Without ensuring the environmentally sound management of hazardous substances and the proper regulation and phase-out of especially hazardous substances we will continue to see more lives lost to poisoning, contamination and pollution. We’ve all seen the data: pollution isn’t just a developing country problem. Parisians, Londoners (not to mention a significant number of Poles and Montenegrins) are also battling the fumes. At the same time, unscrupulous corporations and crime syndicates continue to transport highly toxic waste from Europe to the shores of many of the world’s poorest nations. Some of this forms part of the 36 million tonnes of e-waste that is processed informally, threatening the health of hundreds of thousands of women and children, and causing long-term environmental damage through heavy metals pollution.

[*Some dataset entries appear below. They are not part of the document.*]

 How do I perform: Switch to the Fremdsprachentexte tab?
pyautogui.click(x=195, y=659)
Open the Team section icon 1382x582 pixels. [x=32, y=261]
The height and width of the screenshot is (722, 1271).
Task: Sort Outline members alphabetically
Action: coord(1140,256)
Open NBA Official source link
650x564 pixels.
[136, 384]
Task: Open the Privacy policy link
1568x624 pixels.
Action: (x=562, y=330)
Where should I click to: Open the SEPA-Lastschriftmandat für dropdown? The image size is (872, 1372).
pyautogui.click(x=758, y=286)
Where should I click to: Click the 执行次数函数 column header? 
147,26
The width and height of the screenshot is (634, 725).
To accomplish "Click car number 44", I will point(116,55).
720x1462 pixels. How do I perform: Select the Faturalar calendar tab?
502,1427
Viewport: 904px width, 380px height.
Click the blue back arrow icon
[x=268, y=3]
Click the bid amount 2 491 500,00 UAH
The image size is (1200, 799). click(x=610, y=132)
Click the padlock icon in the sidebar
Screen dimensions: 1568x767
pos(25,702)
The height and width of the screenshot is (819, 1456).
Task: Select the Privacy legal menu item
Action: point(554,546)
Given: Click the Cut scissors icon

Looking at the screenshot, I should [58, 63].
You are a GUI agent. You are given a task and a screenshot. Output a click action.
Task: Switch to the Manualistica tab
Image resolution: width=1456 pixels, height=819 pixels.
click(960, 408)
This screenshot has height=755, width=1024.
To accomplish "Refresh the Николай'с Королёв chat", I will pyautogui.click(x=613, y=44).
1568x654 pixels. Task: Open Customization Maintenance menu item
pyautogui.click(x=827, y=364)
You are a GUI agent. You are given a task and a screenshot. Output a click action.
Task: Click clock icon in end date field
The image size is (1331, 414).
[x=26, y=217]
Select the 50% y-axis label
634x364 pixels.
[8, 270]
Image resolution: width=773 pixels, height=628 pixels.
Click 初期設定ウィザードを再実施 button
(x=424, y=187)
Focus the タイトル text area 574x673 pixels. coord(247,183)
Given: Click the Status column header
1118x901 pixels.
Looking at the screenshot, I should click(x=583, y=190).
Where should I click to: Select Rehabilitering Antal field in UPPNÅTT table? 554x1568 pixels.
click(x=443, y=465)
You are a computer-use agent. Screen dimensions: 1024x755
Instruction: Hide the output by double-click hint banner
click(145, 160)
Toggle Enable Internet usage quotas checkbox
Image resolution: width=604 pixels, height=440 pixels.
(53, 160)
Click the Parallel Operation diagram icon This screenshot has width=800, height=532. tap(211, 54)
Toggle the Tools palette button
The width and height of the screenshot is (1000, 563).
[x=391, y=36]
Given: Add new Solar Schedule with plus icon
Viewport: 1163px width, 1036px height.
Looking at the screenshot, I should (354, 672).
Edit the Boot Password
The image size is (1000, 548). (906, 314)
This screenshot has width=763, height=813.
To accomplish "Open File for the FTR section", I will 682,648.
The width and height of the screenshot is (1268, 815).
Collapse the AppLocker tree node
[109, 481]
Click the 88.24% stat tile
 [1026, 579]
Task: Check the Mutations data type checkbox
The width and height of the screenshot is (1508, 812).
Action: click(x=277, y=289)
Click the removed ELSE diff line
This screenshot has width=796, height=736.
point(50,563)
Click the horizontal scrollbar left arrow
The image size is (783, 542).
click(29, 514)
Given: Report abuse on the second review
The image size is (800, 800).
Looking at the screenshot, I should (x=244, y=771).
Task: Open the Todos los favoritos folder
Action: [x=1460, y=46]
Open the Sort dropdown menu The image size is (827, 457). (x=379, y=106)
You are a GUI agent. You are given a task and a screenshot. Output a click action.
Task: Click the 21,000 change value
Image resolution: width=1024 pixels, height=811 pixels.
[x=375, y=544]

The global regulatory response to chemicals and waste is just too slow to keep pace with the mounting problem. The Basel, Rotterdam and Stockholm Conventions which help control international flows and disposal of hazardous wastes, and the control of the production and use of persistent organic pollutants currently regulate around100 chemicals. That still leaves around 140,000 chemicals in circulation on today’s international markets, feeding 10 million tonnes of solid urban waste each year. Most of these chemicals have not been thoroughly evaluated for their environmental and health impacts.
So why, when the threat posed by hazardous substances is so clear, is effective international governance of chemicals and waste so difficult to achieve? Part of the answer lies in our attitude to risk. We tend to wait for a substance to prove itself harmful to human health and the environment before we act. Related to this is the role of the private sector. They not only have superior knowledge of most chemicals, but they also hold the purse strings. No effective regulatory framework can be designed without their buy-in and investment in testing and evaluation. And then there is China. By 2030, China will have 44% of the global Euro 6.3 trillion share of the chemicals market. That means that failure to properly engage with China on chemicals governance will render any future chemicals regime meaningless.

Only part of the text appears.